→ EXERCISE DETAILS: Format every line of the records below as a JSON list of strings, one string per line, leaving out blank lines.

→ GIVEN DATA:
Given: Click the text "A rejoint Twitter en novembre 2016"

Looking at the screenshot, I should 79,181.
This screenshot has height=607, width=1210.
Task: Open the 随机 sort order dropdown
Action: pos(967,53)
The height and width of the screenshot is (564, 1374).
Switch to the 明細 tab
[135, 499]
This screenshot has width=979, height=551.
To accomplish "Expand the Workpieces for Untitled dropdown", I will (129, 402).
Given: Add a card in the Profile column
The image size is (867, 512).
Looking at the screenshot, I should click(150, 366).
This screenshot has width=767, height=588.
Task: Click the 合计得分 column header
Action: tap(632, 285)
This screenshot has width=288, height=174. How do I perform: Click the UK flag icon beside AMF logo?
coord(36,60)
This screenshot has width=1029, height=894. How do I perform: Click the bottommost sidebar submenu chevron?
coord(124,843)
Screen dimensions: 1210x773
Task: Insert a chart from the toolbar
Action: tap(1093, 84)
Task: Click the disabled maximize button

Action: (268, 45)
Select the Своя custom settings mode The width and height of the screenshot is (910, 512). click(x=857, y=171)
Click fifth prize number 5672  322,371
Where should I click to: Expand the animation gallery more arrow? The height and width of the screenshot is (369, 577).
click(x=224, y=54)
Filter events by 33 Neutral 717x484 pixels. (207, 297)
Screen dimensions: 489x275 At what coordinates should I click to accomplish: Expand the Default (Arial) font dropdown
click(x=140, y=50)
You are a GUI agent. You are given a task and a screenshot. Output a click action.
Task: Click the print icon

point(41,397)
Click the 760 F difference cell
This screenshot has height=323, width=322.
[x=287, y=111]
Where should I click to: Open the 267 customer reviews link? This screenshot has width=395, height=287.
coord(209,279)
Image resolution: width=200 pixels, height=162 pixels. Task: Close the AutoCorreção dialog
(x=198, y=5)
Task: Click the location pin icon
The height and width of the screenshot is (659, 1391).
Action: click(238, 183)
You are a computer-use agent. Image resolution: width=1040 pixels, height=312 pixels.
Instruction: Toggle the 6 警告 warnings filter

→ TASK RESPONSE:
[
  "Given: Click the text \"A rejoint Twitter en novembre 2016\"",
  "Looking at the screenshot, I should 79,181.",
  "This screenshot has height=607, width=1210.",
  "Task: Open the 随机 sort order dropdown",
  "Action: pos(967,53)",
  "The height and width of the screenshot is (564, 1374).",
  "Switch to the 明細 tab",
  "[135, 499]",
  "This screenshot has width=979, height=551.",
  "To accomplish \"Expand the Workpieces for Untitled dropdown\", I will (129, 402).",
  "Given: Add a card in the Profile column",
  "The image size is (867, 512).",
  "Looking at the screenshot, I should click(150, 366).",
  "This screenshot has width=767, height=588.",
  "Task: Click the 合计得分 column header",
  "Action: tap(632, 285)",
  "This screenshot has width=288, height=174. How do I perform: Click the UK flag icon beside AMF logo?",
  "coord(36,60)",
  "This screenshot has width=1029, height=894. How do I perform: Click the bottommost sidebar submenu chevron?",
  "coord(124,843)",
  "Screen dimensions: 1210x773",
  "Task: Insert a chart from the toolbar",
  "Action: tap(1093, 84)",
  "Task: Click the disabled maximize button",
  "Action: (268, 45)",
  "Select the Своя custom settings mode The width and height of the screenshot is (910, 512). click(x=857, y=171)",
  "Click fifth prize number 5672  322,371",
  "Where should I click to: Expand the animation gallery more arrow? The height and width of the screenshot is (369, 577).",
  "click(x=224, y=54)",
  "Filter events by 33 Neutral 717x484 pixels. (207, 297)",
  "Screen dimensions: 489x275 At what coordinates should I click to accomplish: Expand the Default (Arial) font dropdown",
  "click(x=140, y=50)",
  "You are a GUI agent. You are given a task and a screenshot. Output a click action.",
  "Task: Click the print icon",
  "point(41,397)",
  "Click the 760 F difference cell",
  "This screenshot has height=323, width=322.",
  "[x=287, y=111]",
  "Where should I click to: Open the 267 customer reviews link? This screenshot has width=395, height=287.",
  "coord(209,279)",
  "Image resolution: width=200 pixels, height=162 pixels. Task: Close the AutoCorreção dialog",
  "(x=198, y=5)",
  "Task: Click the location pin icon",
  "The height and width of the screenshot is (659, 1391).",
  "Action: click(238, 183)",
  "You are a computer-use agent. Image resolution: width=1040 pixels, height=312 pixels.",
  "Instruction: Toggle the 6 警告 warnings filter"
]